Please read the Forum Code of Conduct   >>Click Here <<

Main Menu

Tips on Cutting doors in die cast cab?

Started by Dbarefoot, March 21, 2023, 11:00:02 AM

Previous topic - Next topic

Dbarefoot

I was wondering if there are any good tips in requards to modifying the bachmann die cast cabs. I would like to cut the doors open on the ten wheeler, so I can open and close them. I don't know of a good method other than taking a dremal and hacking the door out, and scratch building a replacement door. Are there any more good tips out there in reguards to opening the doors on the die cast cabs?

Thank ya'll
Rock On!
~Dusten

Fred Klein

Personally, if this was my loco, I wouldn't do any chopping on the cab. Instead, I would buy one of the laser-cut replacement cab kits, available from dealers like Banta Models and others, and do all of my customizing on it. That way, if for any reason you need to go back to the original model, all you can just re-install the original cab.
Fred Klein
Okeechobee, FL

Dbarefoot

Well I want to keep the steel cab design. The other cabs that I've browsed are wood designs, instead of the Baldwin riveted steel cabs. If I could find the same kind of cab that is a kit, I would most definitely get it, but there isn't that option sadly; at least that I am aware of.

Thanks
Rock On!
~Dusten

Terry Toenges

I've opened doors on some things by just scribing them with a razor blade or exacto knife.

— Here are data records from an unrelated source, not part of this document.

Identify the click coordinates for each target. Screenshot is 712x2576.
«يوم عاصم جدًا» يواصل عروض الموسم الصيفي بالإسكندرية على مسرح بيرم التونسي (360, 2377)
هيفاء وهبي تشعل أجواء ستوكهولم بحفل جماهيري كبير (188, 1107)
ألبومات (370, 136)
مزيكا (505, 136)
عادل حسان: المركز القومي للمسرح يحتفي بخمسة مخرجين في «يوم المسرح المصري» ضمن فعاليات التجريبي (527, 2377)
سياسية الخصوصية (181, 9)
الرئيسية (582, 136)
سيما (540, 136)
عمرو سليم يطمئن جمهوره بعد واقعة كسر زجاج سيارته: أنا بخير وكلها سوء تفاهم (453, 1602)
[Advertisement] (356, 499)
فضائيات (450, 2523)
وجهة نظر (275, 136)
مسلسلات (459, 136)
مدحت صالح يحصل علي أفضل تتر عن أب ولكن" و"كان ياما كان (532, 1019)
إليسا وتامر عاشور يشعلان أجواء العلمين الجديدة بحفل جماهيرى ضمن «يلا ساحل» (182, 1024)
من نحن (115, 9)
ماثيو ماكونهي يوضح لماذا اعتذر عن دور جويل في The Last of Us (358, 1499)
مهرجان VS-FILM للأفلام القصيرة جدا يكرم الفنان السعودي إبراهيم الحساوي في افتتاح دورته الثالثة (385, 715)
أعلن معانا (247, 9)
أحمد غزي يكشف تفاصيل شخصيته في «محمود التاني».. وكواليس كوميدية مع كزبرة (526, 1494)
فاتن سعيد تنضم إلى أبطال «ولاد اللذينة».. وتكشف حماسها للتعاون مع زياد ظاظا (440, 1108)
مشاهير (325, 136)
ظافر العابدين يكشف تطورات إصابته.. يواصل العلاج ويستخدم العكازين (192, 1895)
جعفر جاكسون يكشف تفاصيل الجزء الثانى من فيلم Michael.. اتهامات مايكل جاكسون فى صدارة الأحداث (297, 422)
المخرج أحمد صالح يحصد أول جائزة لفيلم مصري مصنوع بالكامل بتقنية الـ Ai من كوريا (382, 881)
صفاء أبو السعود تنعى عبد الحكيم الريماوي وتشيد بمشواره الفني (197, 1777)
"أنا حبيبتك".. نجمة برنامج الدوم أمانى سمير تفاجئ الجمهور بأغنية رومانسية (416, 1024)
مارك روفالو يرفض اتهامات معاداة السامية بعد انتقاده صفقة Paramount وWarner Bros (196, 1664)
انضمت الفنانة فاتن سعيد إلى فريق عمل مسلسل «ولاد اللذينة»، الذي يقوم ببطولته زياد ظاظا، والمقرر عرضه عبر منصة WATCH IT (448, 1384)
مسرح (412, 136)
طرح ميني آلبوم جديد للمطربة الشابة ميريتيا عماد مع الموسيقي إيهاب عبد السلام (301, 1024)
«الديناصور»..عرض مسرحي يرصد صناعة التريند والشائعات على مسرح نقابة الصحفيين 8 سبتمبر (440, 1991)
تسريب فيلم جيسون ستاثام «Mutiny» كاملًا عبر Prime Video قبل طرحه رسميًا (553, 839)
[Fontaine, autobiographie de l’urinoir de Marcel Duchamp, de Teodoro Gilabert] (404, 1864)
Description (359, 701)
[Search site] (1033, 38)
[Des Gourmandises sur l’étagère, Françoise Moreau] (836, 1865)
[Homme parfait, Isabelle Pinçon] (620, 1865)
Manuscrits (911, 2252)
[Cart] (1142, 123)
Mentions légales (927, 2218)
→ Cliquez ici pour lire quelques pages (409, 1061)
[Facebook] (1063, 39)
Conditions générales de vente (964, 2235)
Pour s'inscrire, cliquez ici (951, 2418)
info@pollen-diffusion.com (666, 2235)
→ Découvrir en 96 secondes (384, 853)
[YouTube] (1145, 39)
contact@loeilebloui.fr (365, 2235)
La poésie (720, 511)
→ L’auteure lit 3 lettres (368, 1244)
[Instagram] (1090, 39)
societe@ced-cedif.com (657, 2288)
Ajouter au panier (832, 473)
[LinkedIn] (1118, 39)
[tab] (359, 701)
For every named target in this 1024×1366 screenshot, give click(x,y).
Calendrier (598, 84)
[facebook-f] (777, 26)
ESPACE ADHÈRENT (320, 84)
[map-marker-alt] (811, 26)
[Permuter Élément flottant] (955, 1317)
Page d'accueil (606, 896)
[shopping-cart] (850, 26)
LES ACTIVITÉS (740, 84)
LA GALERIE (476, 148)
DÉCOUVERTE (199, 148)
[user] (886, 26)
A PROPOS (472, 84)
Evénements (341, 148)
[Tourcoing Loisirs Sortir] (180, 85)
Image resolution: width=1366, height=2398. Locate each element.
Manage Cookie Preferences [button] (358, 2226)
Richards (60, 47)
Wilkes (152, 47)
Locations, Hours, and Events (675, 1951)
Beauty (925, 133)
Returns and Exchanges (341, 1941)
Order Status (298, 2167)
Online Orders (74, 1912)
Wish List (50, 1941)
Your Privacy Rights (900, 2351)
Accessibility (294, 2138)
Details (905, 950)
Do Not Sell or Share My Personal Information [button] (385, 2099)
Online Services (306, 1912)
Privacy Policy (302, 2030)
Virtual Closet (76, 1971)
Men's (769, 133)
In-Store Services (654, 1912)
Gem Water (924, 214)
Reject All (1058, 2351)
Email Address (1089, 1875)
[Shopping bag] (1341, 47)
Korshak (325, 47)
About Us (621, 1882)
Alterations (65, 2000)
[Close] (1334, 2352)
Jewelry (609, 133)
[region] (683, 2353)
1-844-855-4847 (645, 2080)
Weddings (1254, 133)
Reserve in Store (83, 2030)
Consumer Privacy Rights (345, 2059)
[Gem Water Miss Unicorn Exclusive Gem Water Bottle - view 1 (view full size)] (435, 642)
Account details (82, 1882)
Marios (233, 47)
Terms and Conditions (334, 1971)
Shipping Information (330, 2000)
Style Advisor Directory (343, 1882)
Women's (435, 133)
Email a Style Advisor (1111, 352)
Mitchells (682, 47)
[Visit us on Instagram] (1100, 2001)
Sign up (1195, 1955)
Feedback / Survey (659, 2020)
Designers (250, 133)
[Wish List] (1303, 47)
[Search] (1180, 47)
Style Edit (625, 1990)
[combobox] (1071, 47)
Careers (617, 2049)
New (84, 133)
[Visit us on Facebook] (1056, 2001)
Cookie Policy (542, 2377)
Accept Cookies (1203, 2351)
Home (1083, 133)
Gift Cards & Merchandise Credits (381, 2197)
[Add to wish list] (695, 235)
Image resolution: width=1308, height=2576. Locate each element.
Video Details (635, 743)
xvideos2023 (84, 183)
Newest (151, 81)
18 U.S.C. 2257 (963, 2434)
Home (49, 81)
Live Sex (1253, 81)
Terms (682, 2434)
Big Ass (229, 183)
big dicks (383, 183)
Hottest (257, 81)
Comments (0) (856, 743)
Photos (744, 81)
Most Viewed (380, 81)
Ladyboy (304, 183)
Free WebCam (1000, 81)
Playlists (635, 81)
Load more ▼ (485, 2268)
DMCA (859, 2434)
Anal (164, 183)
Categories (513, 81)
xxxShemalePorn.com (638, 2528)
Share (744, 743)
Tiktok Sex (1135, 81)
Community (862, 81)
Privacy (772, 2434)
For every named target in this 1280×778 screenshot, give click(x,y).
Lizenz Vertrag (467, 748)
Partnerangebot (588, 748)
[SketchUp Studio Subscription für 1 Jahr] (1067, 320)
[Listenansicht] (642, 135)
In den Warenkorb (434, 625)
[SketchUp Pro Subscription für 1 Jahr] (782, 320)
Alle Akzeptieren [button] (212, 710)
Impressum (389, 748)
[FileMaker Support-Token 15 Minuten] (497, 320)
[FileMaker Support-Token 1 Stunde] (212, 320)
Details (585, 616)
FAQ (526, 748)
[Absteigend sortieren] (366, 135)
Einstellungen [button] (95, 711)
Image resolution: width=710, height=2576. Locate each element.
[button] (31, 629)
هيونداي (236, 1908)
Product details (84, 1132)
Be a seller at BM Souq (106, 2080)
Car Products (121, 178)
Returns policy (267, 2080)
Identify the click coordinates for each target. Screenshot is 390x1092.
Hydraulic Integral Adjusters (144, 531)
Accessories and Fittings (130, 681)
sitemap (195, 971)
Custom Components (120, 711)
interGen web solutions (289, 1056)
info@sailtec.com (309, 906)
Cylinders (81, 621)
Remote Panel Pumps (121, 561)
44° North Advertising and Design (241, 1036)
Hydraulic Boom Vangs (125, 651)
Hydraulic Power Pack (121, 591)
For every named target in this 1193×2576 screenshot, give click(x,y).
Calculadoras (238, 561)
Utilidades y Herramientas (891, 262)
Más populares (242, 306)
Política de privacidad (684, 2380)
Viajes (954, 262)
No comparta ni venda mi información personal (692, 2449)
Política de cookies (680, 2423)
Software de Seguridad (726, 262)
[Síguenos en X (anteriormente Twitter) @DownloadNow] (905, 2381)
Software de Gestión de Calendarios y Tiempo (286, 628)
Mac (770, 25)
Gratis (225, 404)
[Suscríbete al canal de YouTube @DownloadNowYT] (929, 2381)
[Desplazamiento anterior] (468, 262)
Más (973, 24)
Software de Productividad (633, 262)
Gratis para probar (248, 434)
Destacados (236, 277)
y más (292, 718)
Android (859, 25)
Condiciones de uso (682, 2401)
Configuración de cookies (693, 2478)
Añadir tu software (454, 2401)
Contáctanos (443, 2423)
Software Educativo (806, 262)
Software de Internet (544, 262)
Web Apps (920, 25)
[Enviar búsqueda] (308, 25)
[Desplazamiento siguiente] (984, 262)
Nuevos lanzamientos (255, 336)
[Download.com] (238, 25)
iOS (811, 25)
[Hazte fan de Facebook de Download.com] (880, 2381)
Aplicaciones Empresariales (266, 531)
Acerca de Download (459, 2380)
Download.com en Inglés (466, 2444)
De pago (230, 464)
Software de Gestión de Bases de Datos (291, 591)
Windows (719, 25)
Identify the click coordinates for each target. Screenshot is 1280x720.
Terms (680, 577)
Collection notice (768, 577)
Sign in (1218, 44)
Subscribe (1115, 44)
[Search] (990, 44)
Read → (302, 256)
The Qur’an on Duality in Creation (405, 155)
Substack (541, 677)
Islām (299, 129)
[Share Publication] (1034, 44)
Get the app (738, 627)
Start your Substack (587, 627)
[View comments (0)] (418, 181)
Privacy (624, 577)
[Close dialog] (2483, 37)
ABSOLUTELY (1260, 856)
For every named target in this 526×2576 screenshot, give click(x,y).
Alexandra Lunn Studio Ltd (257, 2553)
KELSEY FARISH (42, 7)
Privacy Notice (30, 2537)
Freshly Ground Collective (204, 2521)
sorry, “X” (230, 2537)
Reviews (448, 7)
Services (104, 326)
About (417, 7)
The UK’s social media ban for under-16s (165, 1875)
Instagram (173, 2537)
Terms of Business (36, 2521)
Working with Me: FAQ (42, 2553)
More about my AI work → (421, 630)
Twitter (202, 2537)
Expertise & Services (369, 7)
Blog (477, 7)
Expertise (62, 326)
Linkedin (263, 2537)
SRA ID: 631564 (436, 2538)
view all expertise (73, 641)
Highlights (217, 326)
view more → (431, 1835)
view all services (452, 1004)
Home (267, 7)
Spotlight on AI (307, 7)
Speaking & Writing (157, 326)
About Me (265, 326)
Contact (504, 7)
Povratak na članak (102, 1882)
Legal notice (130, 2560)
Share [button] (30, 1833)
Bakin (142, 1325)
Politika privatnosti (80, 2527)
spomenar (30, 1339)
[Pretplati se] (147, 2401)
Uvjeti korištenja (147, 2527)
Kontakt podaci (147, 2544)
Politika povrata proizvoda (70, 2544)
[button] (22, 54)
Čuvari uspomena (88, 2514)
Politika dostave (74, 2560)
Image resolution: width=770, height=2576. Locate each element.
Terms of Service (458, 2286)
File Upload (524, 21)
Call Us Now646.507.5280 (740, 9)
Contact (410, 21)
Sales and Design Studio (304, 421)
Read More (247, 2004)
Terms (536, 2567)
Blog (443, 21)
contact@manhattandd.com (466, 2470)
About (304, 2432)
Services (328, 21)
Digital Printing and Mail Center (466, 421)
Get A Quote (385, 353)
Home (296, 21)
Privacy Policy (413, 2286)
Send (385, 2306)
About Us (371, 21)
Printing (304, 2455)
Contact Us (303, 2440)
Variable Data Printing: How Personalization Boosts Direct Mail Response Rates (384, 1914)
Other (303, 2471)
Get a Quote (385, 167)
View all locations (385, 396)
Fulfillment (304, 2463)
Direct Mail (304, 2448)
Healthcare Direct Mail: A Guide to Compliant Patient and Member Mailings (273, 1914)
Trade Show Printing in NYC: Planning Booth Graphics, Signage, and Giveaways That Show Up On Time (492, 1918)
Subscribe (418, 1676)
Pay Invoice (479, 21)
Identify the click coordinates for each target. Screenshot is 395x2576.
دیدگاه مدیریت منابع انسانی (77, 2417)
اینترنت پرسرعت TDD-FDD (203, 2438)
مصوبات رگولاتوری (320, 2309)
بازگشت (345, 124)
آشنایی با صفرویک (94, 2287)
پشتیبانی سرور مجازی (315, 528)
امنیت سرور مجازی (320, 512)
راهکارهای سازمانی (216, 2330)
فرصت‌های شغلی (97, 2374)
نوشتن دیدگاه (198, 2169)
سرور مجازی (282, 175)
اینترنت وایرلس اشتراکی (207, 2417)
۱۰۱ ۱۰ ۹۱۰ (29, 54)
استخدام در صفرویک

It takes a while. Just keep making multiple passes over and over the line until it breaks through. I wouldn't try to do it in just a couple of passes.
Feel like a Mogul.

Fred Klein

You can simulate a steel cab very easily by simply gluing some .005" or .010" styrene or even some very thin plywood or smooth cardboard over the wooden panels on the laser-cut cabs. As a matter of fact, one of the manufacturers (I think its Banta Models) provides materials to do just that.
Fred Klein
Okeechobee, FL

trainman203

#5
You have to use the old tried and true method of drilling holes at each of the four corners of the cast in door, cutting between them with the Dremel rotary cutter, and then carefully filing each corner square.

This is the kind of work that separates craftsman from crapsman.

😱😱😂😂

But. It's worth it if you can do it. If you have ever ridden in a steam engine cab in high summer, you'll appreciate that  those doors were never closed., always open.